Das Logbuch geht weiter: | Willkommen zwischen den Zeitenwänden, 4.01

Mit Corona ist Schluss, das wurde beschlossen. Jetzt richten wir den Blick wieder nach vorne, starr geradeaus und mit allem gewappnet, was an Scheuklappen und Tunnelblicken verfügbar ist. „Framing“ heißt die neue Kunst der Diskriminierung, „Cancel Culture“ lautet der neue Bandname unserer Gesellschaft. Vom guten alten „Club“ ist nur noch die „Mate“ übrig, Boy George ist vom Exoten zur Blaupause für eine neue Massendiversität mutiert, die alles und jeden akzeptiert, solange er-sie-es keine eigene Meinung hat oder unbequeme Fragen auffwirft.

Notgedrungen brauche ich für diesen Blog einen neuen Namen, das Literaturzitat von Marquez hat ausgedient.

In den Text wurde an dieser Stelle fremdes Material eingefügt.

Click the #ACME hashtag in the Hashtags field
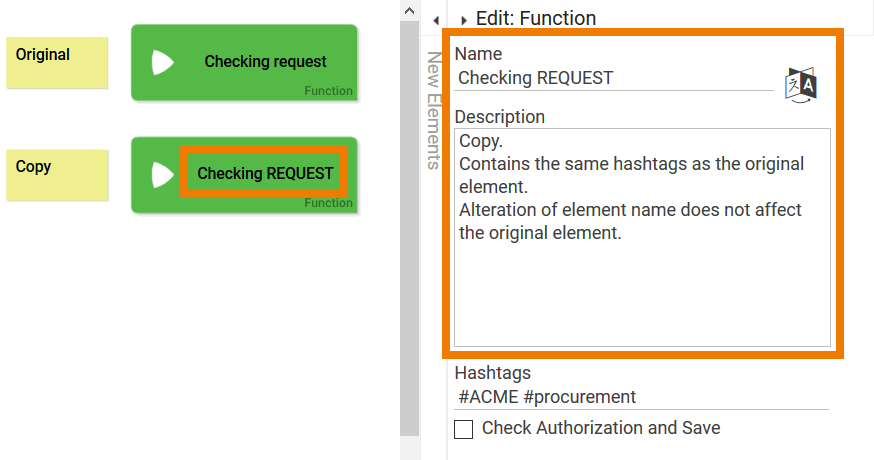The height and width of the screenshot is (460, 874). tap(488, 397)
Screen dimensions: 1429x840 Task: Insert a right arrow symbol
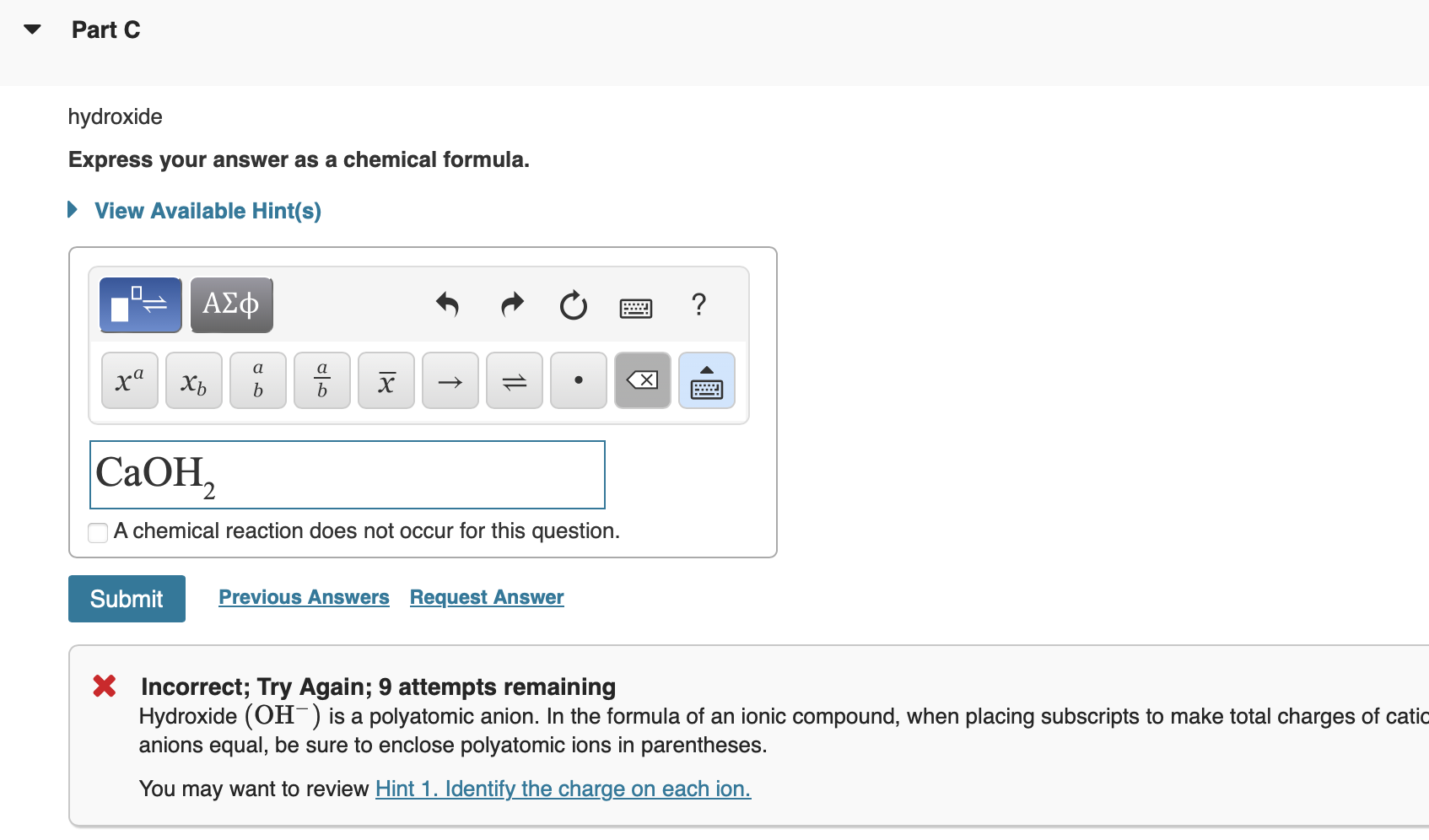[450, 380]
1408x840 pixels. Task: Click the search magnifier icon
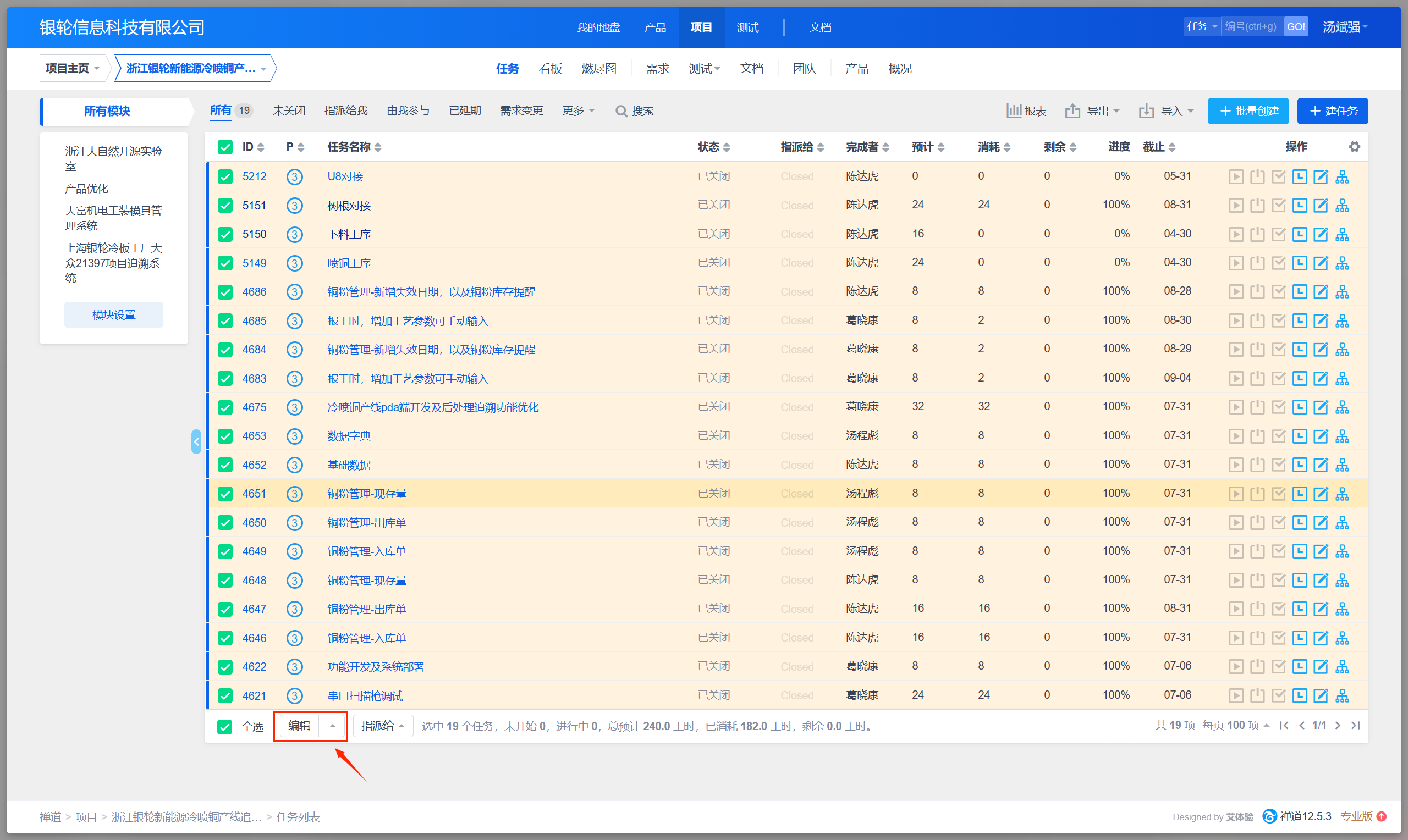coord(621,112)
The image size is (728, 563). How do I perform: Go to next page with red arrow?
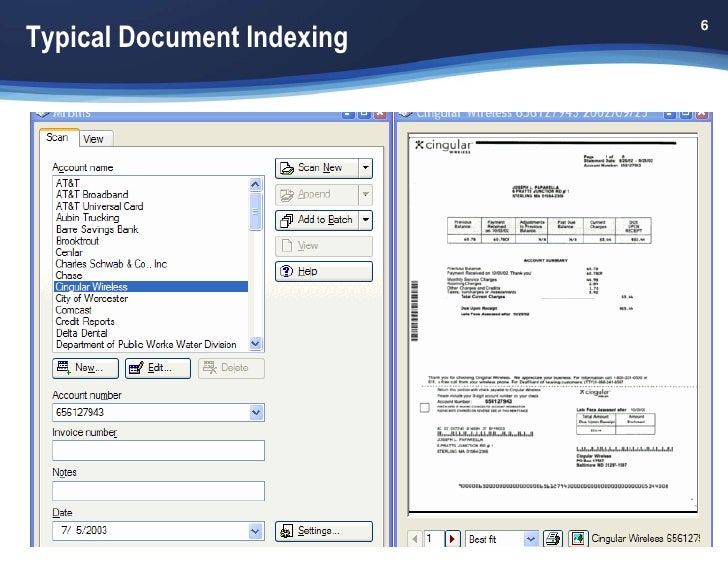(x=452, y=539)
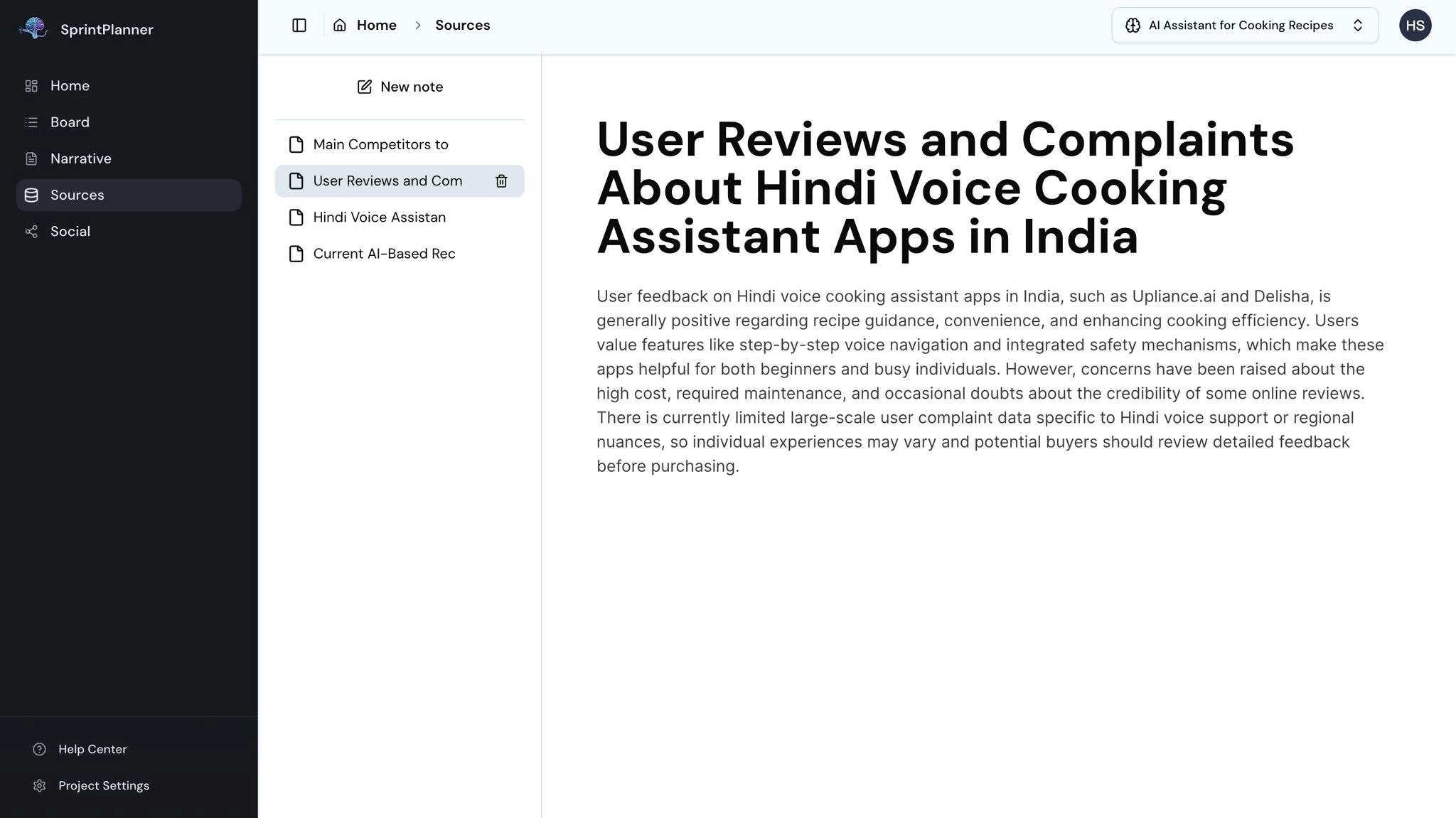Viewport: 1456px width, 818px height.
Task: Open the Hindi Voice Assistant note
Action: [x=379, y=217]
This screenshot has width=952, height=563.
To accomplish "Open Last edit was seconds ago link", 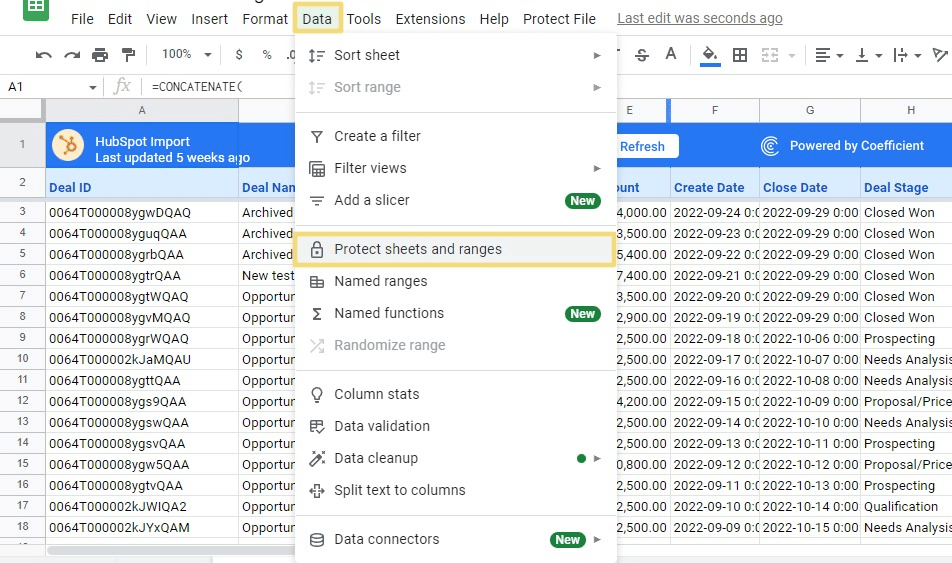I will click(700, 19).
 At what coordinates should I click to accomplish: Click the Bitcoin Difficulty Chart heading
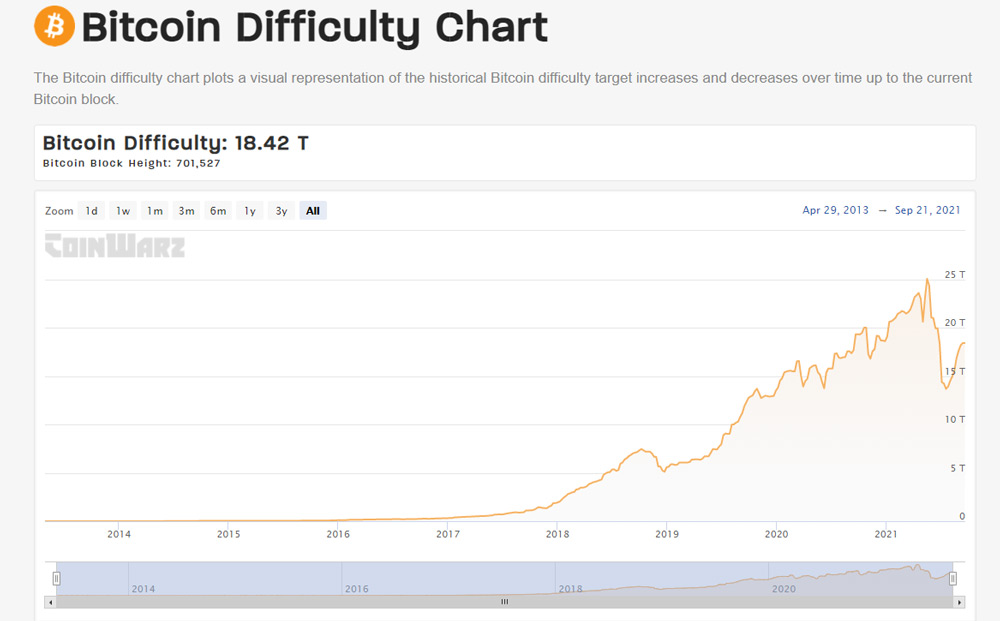pyautogui.click(x=315, y=27)
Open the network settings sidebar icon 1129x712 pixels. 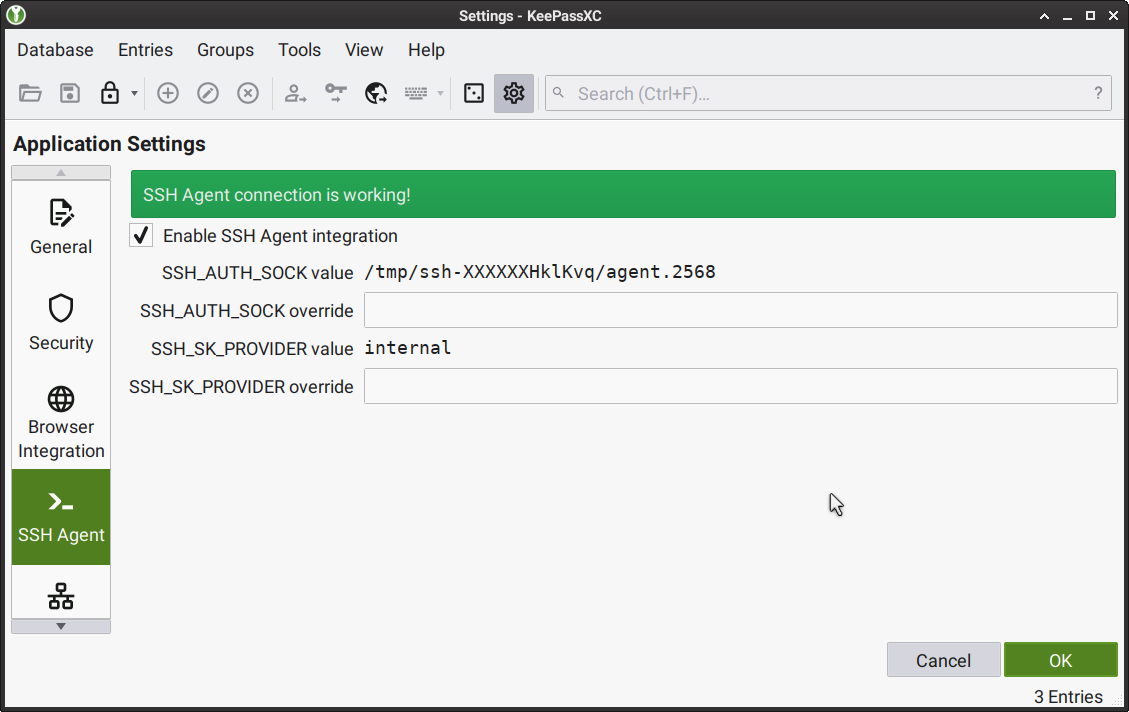pyautogui.click(x=61, y=595)
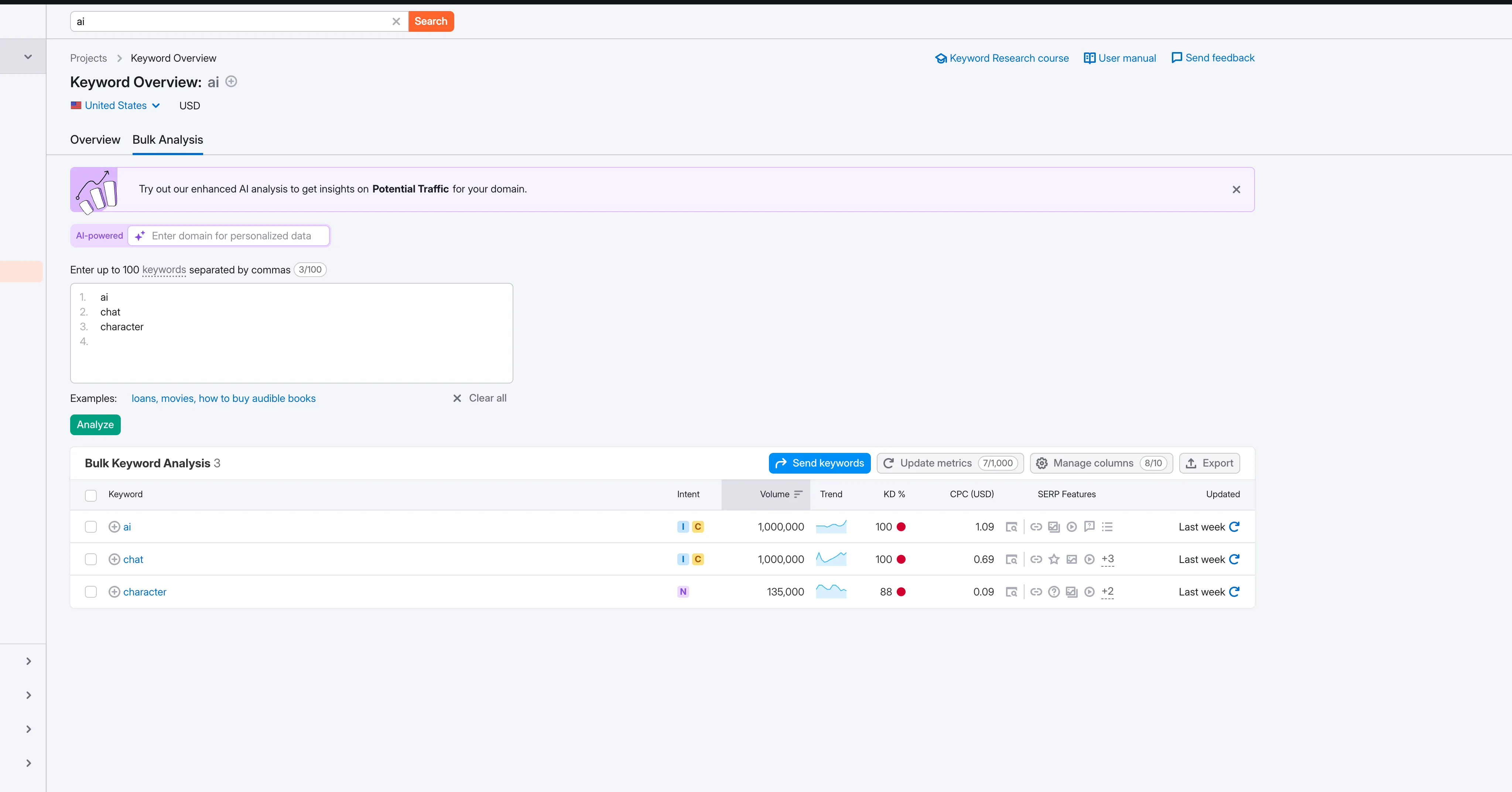This screenshot has width=1512, height=792.
Task: Select the Bulk Analysis tab
Action: [x=168, y=140]
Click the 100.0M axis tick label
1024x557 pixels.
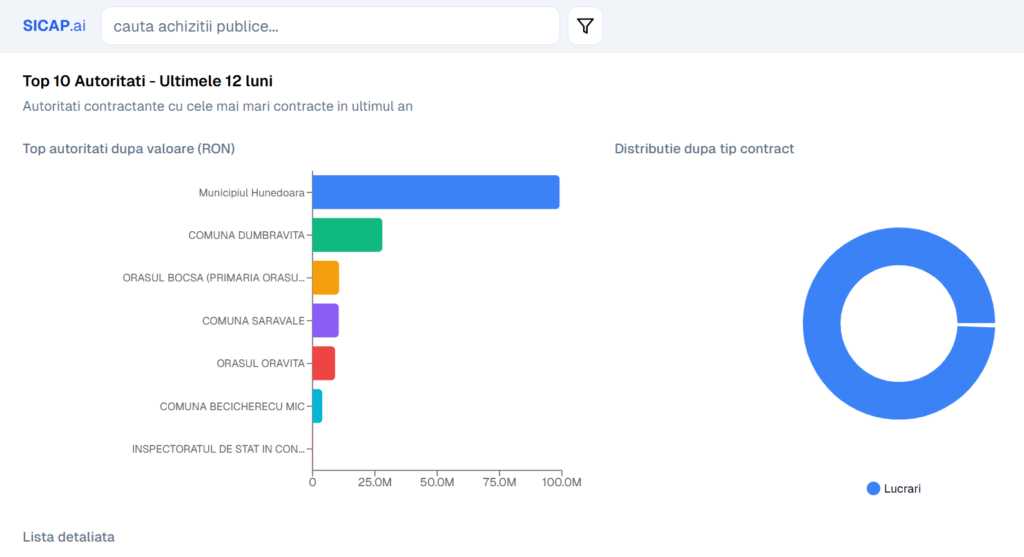(x=561, y=483)
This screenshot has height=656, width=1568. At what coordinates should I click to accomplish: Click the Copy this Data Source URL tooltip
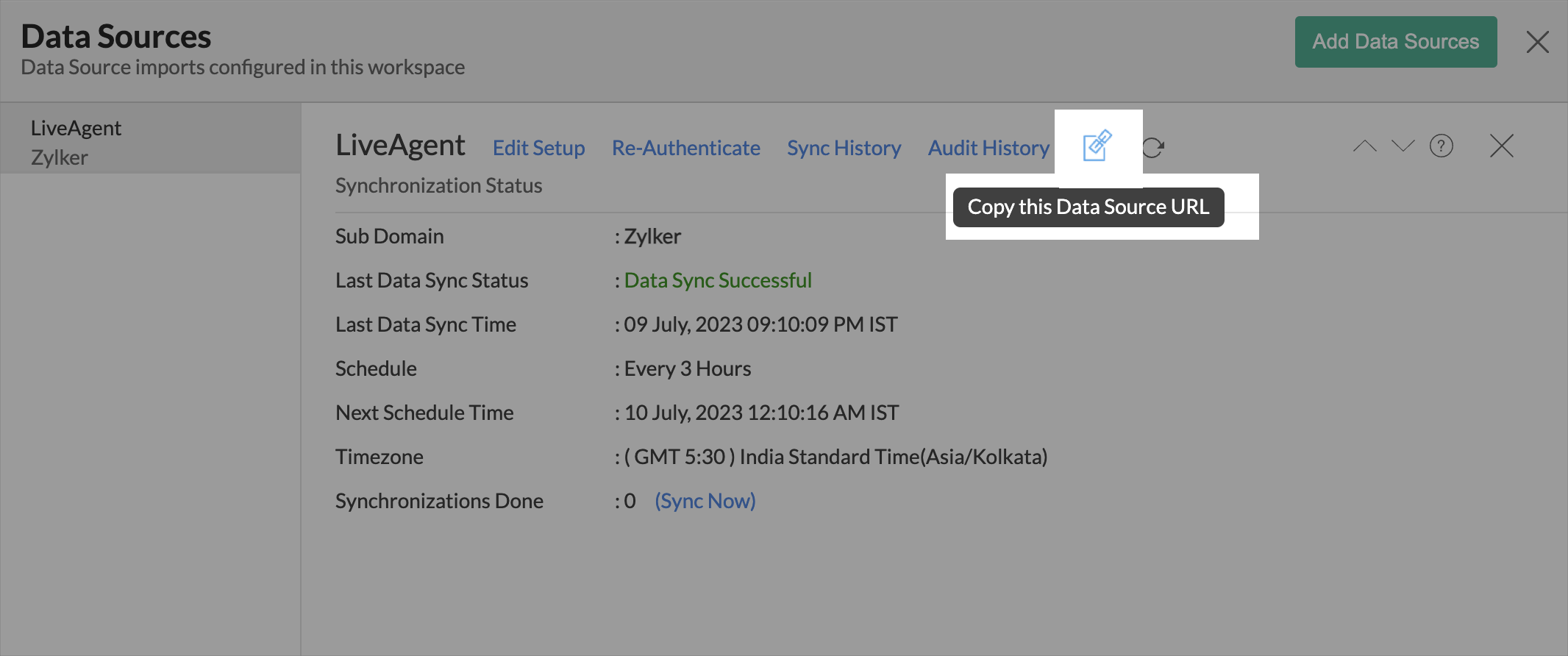1088,207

Die meisten Leute haben ohnehin die Chance verpasst, sich im Virus-Vakuum durch Lesen weiterzubilden – stattdessen haben sie „gestreamt“ und dabei gar nicht bemerkt, dass sie selbst irgendwo hinstreamen oder hingestreamt werden. Also weg mit geistigen Erkenntnissen auf bedrucktem Papier und hin zu knallharten Tatsachen, die zwar „lügen“ können „wie gedruckt“, physisch jedoch nicht einmal existieren. Hardfacts entstehen aus Software, der Mensch ist nicht mehr die burroughssche „Soft Machine“, sondern ein „weiches Ziel“. Ziel für allerlei Datenmüll, der in der weichen Masse einen „harten Kern“ generiert. Dieser Kern sucht sich eine Blase, die so undurchlässig ist wie eine hermetisch abgeriegelte Zelle. Wenn wir nicht aufpassen, landen wir früher oder später alle in solch einer Zelle, umgeben von einer Realität, die sich uns überaus „smart“ als Glückseligkeit verkauft, letzten Endes jedoch „alternativlos“ aufoktroyiert wird. Diese Realität wird gerne umschrieben mit „diese Zeit“. Deshalb wünschen sich viele auch in eine andere Zeit – in eine Vergangenheit, eine Zukunft oder ein Paralleluniversum – also eine Krümmung der Zeit.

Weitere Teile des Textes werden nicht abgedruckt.